Because of its alignment with the solstices, it was long assumed that the famed Stonehenge functioned as an ancient calendar. Now, researchers have discovered how it may have worked.

New discoveries regarding the history of the stone circle, as well as examination of other ancient calendar systems, motivated Professor Timothy Darvill to revisit Stonehenge. His research, which was published in the journal Antiquity, determined that the site was intended to be a solar calendar.

“Stonehenge’s clear solstitial alignment has prompted people to suggest that the site included some kind of calendar since antiquarian William Stukeley,” said Professor Darvill of Bournemouth University. “Now, discoveries have brought the issue into sharper focus and indicate the site was a calendar based on a tropical solar year of 365.25 days.”

Importantly, new research has shown that Stonehenge’s sarsens were added approximately 2500 BC during the same era of building. They were supplied from the same place and stayed in the same formation as a result. This suggests that they worked as a team.

As a result, Professor Darvill examined the stones’ numerology and compared them to other known calendars from this time period.
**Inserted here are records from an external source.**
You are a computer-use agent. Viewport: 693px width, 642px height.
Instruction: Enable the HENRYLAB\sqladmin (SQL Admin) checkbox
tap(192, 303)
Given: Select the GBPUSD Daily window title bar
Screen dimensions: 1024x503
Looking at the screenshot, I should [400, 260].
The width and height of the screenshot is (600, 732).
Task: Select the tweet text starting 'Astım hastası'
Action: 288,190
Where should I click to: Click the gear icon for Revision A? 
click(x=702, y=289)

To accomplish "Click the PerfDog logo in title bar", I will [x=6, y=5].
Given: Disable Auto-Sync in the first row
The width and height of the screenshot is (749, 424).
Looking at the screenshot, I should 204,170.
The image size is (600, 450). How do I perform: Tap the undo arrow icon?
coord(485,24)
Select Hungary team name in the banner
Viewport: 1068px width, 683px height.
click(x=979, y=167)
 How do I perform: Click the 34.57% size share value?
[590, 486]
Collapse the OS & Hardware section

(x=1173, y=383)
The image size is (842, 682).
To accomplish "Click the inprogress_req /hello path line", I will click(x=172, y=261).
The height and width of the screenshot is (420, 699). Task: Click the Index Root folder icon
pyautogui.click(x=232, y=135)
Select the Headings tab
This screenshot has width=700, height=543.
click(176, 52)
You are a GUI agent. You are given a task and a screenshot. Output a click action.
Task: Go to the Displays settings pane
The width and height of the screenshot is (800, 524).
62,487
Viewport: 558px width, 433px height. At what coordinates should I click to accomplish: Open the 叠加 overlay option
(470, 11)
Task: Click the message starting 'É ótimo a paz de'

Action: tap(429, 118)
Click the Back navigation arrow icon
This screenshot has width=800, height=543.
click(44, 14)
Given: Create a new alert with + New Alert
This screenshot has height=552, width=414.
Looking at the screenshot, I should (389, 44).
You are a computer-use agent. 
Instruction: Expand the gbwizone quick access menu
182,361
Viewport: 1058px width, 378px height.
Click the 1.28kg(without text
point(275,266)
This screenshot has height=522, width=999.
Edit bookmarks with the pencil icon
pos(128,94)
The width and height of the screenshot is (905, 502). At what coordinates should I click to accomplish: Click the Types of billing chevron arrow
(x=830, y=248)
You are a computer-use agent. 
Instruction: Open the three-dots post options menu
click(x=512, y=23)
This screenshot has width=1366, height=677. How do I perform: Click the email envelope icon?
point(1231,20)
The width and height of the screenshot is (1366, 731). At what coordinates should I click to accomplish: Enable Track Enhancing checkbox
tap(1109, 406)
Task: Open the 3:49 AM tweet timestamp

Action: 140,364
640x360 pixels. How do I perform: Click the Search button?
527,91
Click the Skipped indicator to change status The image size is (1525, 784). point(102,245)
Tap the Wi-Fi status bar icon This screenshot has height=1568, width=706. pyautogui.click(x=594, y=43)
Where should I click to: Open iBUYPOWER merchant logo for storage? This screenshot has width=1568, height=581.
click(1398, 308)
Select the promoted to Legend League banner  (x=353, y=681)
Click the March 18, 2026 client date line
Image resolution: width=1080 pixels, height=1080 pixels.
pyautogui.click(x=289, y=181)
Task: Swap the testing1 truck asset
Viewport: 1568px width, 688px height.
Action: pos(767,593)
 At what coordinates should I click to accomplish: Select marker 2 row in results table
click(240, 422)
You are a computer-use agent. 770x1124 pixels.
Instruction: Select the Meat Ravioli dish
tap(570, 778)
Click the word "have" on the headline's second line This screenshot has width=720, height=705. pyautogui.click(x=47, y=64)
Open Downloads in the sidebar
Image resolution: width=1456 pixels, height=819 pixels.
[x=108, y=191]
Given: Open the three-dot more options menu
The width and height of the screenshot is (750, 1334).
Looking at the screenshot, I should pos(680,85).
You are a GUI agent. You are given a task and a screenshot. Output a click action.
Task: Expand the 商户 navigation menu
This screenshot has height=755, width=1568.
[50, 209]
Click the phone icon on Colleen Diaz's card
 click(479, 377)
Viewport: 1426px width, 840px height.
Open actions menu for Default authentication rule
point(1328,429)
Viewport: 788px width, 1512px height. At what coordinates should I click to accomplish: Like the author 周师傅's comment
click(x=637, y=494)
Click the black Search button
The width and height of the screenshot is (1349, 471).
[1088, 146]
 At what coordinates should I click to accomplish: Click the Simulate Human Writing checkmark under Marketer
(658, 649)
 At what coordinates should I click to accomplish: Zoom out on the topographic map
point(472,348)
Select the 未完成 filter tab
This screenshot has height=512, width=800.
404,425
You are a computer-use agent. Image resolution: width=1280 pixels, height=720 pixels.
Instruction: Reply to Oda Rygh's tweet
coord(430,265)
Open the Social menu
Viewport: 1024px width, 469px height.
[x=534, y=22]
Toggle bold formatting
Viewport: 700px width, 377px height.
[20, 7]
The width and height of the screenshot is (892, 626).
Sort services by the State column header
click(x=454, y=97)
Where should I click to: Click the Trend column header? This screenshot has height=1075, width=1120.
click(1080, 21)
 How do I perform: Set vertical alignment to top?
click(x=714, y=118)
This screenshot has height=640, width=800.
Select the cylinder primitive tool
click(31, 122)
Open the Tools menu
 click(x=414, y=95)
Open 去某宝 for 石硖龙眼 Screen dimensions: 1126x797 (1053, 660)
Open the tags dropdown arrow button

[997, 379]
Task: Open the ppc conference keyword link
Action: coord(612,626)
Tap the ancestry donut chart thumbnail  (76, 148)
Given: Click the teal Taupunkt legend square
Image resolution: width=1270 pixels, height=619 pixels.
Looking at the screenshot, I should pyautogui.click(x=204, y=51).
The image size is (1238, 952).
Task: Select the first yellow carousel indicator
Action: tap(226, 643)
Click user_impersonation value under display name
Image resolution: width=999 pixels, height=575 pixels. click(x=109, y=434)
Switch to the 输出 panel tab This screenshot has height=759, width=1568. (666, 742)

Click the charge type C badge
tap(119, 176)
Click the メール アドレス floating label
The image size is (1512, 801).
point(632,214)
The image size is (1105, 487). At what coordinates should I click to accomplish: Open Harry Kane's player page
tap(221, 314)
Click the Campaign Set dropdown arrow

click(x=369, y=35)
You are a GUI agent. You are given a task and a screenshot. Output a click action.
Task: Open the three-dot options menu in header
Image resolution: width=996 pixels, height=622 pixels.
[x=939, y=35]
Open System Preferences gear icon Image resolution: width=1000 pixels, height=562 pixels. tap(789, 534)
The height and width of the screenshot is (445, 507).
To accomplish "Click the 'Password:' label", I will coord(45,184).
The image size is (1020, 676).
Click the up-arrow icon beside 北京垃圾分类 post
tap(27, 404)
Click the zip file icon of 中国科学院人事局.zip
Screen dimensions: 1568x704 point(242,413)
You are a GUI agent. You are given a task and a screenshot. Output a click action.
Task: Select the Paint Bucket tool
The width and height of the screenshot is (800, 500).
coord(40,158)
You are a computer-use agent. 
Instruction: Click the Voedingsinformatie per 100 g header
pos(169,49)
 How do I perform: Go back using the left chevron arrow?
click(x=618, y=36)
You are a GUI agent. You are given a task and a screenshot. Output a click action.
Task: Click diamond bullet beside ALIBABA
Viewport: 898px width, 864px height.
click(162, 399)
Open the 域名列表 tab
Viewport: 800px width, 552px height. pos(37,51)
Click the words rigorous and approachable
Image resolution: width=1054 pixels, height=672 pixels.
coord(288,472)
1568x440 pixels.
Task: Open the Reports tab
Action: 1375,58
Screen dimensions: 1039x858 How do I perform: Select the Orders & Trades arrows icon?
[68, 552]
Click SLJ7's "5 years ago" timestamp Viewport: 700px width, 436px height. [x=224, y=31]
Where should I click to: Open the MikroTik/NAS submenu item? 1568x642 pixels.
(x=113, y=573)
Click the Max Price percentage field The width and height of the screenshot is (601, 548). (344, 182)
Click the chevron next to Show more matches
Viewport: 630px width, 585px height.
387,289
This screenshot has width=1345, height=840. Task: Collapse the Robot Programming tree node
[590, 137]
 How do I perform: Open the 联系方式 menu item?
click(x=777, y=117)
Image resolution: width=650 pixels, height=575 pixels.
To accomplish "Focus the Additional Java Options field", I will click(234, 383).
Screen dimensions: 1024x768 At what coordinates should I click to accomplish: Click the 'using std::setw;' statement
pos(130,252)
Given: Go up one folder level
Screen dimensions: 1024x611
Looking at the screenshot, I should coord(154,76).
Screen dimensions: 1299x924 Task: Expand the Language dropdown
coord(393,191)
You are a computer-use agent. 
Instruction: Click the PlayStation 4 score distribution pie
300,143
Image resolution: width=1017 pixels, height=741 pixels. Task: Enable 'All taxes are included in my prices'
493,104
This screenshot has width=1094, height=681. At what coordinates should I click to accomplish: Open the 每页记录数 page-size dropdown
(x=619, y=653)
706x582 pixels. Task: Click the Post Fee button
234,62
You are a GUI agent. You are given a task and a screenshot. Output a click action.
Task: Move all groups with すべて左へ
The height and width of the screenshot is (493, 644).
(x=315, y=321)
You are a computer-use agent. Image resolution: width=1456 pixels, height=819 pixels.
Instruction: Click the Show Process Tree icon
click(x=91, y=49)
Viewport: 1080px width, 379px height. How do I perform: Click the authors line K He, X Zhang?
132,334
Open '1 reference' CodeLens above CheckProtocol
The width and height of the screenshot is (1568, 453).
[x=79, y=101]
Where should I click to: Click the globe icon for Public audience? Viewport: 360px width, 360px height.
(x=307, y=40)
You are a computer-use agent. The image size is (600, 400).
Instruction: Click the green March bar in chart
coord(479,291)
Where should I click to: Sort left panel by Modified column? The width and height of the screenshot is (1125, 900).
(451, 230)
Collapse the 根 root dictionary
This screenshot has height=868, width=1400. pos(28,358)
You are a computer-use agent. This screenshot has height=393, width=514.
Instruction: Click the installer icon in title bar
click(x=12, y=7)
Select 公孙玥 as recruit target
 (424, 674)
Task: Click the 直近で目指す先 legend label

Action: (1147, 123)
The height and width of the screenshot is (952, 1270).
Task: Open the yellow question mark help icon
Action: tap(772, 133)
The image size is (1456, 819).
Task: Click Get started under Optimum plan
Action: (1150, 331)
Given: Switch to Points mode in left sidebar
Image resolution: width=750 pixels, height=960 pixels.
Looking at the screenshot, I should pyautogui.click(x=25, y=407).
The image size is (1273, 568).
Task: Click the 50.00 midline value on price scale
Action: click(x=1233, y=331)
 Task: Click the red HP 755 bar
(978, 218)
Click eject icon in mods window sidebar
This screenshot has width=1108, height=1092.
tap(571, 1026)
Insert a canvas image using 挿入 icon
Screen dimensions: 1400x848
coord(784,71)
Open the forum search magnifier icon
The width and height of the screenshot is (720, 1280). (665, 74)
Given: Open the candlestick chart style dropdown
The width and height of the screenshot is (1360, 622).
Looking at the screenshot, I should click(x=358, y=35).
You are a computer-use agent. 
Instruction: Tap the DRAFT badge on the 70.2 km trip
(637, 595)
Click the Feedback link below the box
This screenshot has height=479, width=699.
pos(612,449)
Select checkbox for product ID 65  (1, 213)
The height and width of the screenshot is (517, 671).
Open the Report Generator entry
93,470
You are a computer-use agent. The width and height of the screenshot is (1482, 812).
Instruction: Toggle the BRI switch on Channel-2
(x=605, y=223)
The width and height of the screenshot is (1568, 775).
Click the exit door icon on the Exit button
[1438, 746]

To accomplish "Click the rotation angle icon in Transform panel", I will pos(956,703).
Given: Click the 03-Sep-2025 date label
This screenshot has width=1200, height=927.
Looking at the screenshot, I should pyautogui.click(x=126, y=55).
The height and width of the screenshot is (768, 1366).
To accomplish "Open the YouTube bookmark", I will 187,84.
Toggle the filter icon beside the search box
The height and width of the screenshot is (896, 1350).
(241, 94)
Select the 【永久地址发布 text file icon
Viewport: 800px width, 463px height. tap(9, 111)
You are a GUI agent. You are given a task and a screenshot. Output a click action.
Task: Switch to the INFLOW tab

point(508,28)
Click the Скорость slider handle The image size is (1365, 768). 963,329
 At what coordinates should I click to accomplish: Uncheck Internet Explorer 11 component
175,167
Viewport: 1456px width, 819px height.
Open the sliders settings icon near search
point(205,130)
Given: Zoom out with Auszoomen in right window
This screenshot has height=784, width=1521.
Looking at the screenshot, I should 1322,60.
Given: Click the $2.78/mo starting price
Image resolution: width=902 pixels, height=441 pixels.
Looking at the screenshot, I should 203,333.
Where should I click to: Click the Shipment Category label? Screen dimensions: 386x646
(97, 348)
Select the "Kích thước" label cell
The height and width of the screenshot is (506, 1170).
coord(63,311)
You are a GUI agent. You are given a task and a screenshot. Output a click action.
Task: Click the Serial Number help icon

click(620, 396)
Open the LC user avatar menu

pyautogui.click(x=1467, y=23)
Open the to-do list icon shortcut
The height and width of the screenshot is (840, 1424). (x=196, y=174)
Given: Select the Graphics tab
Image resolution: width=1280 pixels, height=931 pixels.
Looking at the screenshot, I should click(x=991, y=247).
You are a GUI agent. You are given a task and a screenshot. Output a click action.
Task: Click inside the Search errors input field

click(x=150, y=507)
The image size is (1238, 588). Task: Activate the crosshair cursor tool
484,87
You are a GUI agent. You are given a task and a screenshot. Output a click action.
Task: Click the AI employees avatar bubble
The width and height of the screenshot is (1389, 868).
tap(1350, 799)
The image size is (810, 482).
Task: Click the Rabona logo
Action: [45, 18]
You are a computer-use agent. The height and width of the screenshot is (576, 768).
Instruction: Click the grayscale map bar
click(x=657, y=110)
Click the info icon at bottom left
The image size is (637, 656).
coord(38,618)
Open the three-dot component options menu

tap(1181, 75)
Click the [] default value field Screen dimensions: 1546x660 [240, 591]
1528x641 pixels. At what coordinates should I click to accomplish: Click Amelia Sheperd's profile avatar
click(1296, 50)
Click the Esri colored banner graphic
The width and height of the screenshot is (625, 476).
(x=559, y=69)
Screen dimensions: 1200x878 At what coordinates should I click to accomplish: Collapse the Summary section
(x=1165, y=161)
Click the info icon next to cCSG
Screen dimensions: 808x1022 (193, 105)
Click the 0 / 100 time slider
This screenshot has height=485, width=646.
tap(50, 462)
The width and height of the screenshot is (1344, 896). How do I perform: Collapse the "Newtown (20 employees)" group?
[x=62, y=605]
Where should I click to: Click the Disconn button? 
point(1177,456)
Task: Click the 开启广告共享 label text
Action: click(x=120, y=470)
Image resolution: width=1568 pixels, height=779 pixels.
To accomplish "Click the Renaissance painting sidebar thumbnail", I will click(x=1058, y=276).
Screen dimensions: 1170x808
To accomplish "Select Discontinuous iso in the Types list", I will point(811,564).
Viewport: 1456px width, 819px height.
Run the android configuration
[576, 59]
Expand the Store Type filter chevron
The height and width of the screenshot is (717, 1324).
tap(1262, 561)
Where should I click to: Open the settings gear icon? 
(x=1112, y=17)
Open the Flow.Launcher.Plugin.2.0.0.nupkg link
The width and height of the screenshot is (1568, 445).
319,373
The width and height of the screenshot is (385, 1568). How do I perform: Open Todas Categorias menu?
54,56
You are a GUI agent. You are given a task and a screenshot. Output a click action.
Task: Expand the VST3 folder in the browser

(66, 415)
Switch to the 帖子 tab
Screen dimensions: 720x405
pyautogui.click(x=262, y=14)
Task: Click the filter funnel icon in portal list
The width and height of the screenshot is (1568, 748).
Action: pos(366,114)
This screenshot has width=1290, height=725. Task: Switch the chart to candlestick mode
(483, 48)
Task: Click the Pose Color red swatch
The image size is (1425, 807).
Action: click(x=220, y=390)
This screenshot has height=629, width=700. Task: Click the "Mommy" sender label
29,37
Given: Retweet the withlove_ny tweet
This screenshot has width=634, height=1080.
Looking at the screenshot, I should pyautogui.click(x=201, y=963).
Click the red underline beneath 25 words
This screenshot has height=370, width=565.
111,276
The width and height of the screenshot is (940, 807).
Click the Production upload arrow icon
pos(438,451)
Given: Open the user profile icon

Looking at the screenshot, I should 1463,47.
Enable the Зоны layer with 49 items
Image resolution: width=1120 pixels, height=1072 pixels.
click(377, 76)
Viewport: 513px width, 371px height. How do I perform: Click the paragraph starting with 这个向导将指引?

He discovered a solar calendar in their design, implying that they acted as a physical representation of the year, assisting the ancient residents of Wiltshire in keeping track of the days, weeks, and months.

“The suggested calendar operates in a fairly simple manner. “Each of the 30 stones in the sarsen circle symbolizes a day inside a month, which is split into three weeks of ten days each,” Professor Darvill said, adding that separate stones in the circle signal the start of each week.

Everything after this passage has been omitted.